Start of Data for the task

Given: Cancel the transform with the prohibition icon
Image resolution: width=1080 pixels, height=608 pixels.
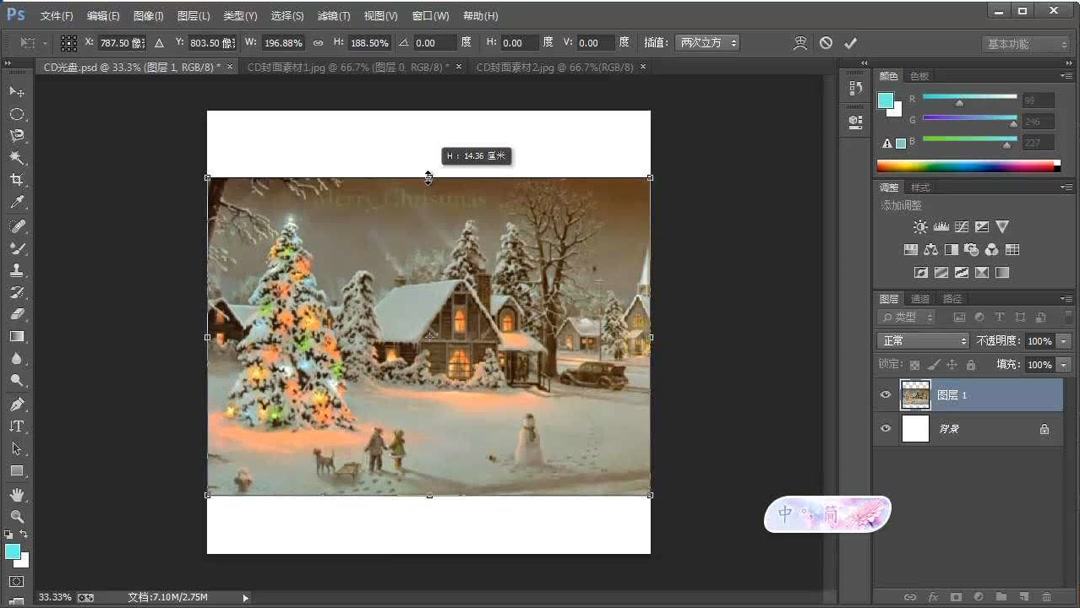Looking at the screenshot, I should click(825, 42).
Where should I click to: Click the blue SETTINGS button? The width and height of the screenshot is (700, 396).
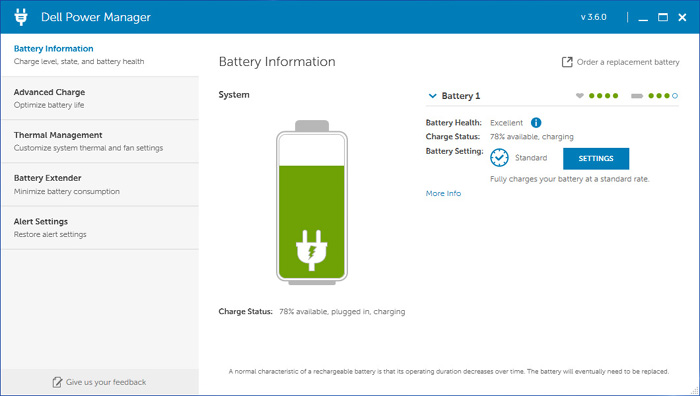[x=596, y=158]
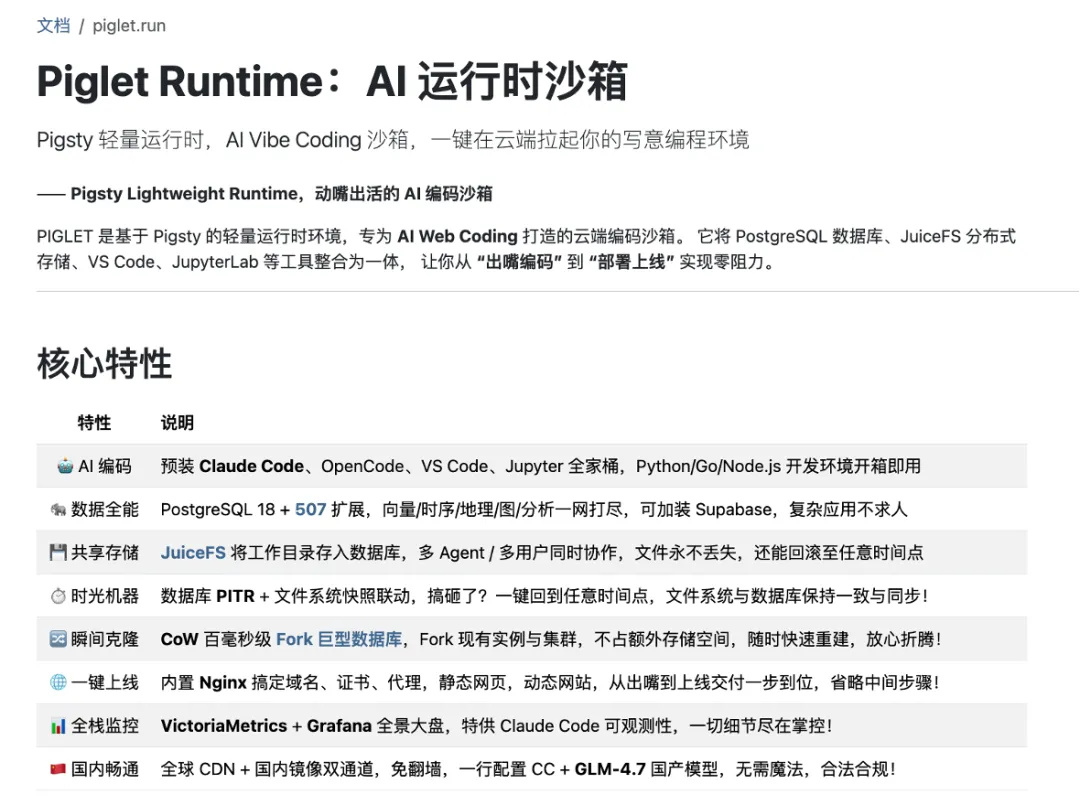Open the 507 extensions link
This screenshot has width=1080, height=805.
tap(310, 509)
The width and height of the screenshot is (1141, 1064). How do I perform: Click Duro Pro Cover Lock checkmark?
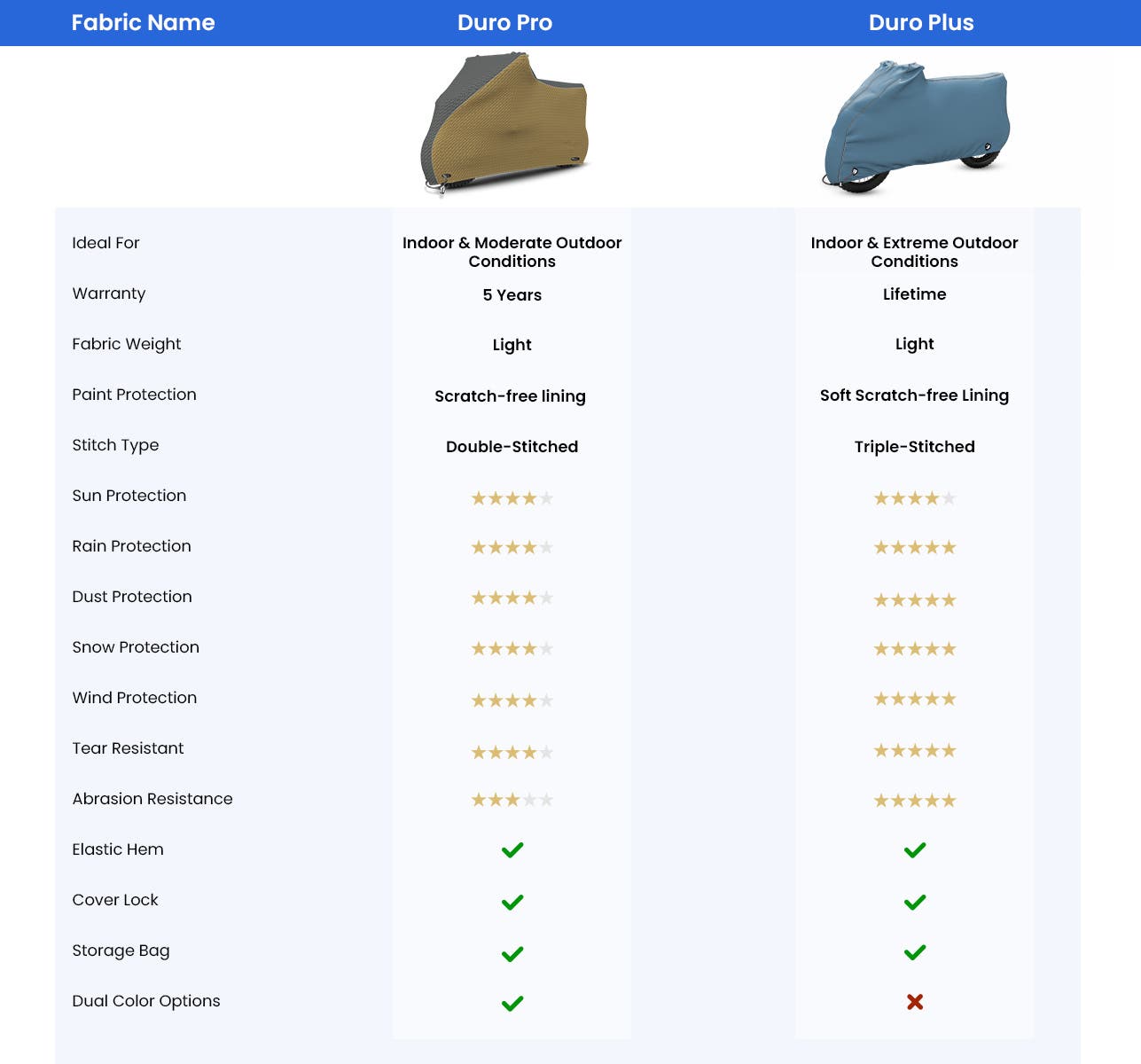(x=512, y=903)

End of Data for the task

● **The task**: Set down all of the material above word for word, leaving out the pictures.

● **Result**:
Given: Cancel the transform with the prohibition icon
Image resolution: width=1080 pixels, height=608 pixels.
Looking at the screenshot, I should click(825, 42).
Where should I click to: Click the blue SETTINGS button? The width and height of the screenshot is (700, 396).
[x=596, y=158]
Open the 507 extensions link
This screenshot has width=1080, height=805.
tap(310, 509)
The width and height of the screenshot is (1141, 1064). How do I perform: Click Duro Pro Cover Lock checkmark?
(x=512, y=903)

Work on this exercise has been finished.